Mentions: In the conventional colorimetric cholinesterase detection method [10], a thio analogue of a substrate is used and the first product (P) is thiocholine. Its reaction with the thio reagent dithio-bis-nitrobenzoic acid (DTNB) yields a yellow color in stochiometric proportion with the released product. The time course of production of the yellow color in the butyrylthiocholine hydrolysis by horse BChE was measured at 14 different initial substrate concentrations, from 2 µmol to 50 mM in a 20 mM phosphate buffer solution, at pH 7 and 25°C. To avoid further complications resulting from newly formed products and/or DTNB depletion from its initial 0.6 mM concentration, the reaction was followed until a 60–80 µM concentration of thiocholine appeared. Under these conditions, all substrate is hydrolyzed at low concentrations giving rise to the plateaus in five of the curves and mainly linear product formation occurs at all other concentrations as seen in Figure 9.


ENZO: a web tool for derivation and evaluation of kinetic models of enzyme catalyzed reactions.

Bevc S, Konc J, Stojan J, Hodošček M, Penca M, Praprotnik M, Janežič D - PLoS ONE (2011)
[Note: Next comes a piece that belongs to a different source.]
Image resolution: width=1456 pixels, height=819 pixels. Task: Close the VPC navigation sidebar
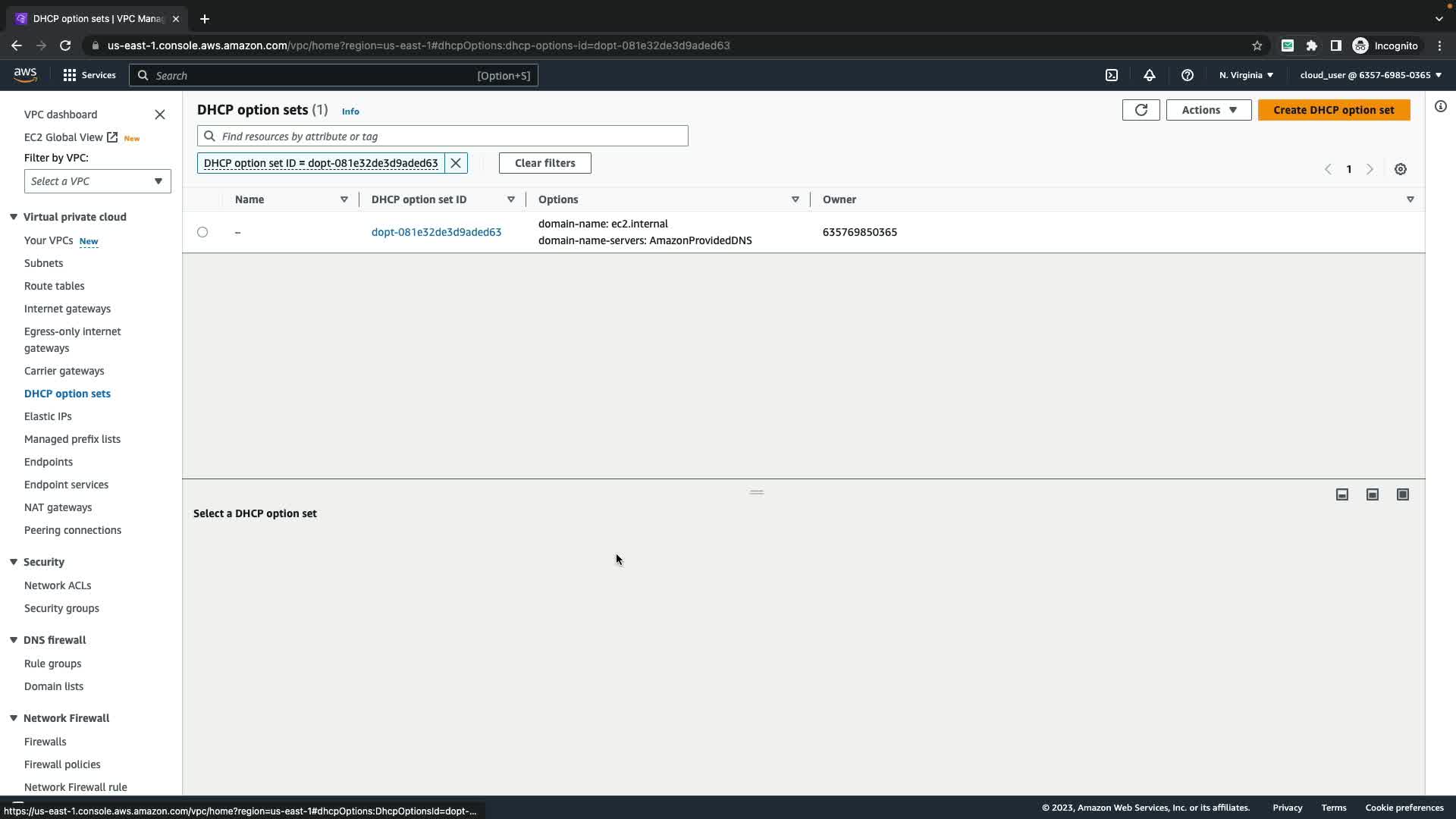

Converged results of parameter fitting for inhibition of cholinesterase.Fitted rate constants k1, k3, k4, k5, k10, k11, k12 are displayed under the Evaluated Parameters. k0 is fixed at 8.8·106 s−1. ENZO allows, if necessary, for constraining several rate constants, thus simplifying the fitting and speeding up the evaluation process (k14 = k8 = k6 = k0, k15 = k9 = k7 = k2 = k1, k13 = k3, k10 = 2k4, k11 = 50k5, where k14, k8, k6, k0 are second order while others are first order rate constants). For all progress curves, the initial concentrations of SES, SE, EAS, ES, SEAS, P, ES, SEA are fixed to zero and not fitted. E is fixed to 2.6 nM as independently determined by active site titration. For the progress curves chst1.dat to chst14.dat, S is fixed to 2 µM, 5 µM, 10 µM, 20 µM, 4.35 µM, 7.63 µM, 0.16 mM, 0.5 mM, 1 mM, 2 mM, 5 mM, 10 mM, 20 mM and 5 mM respectively. P is the measured species. Y-axis shows the product in molar concentration and X-axis shows the time in seconds.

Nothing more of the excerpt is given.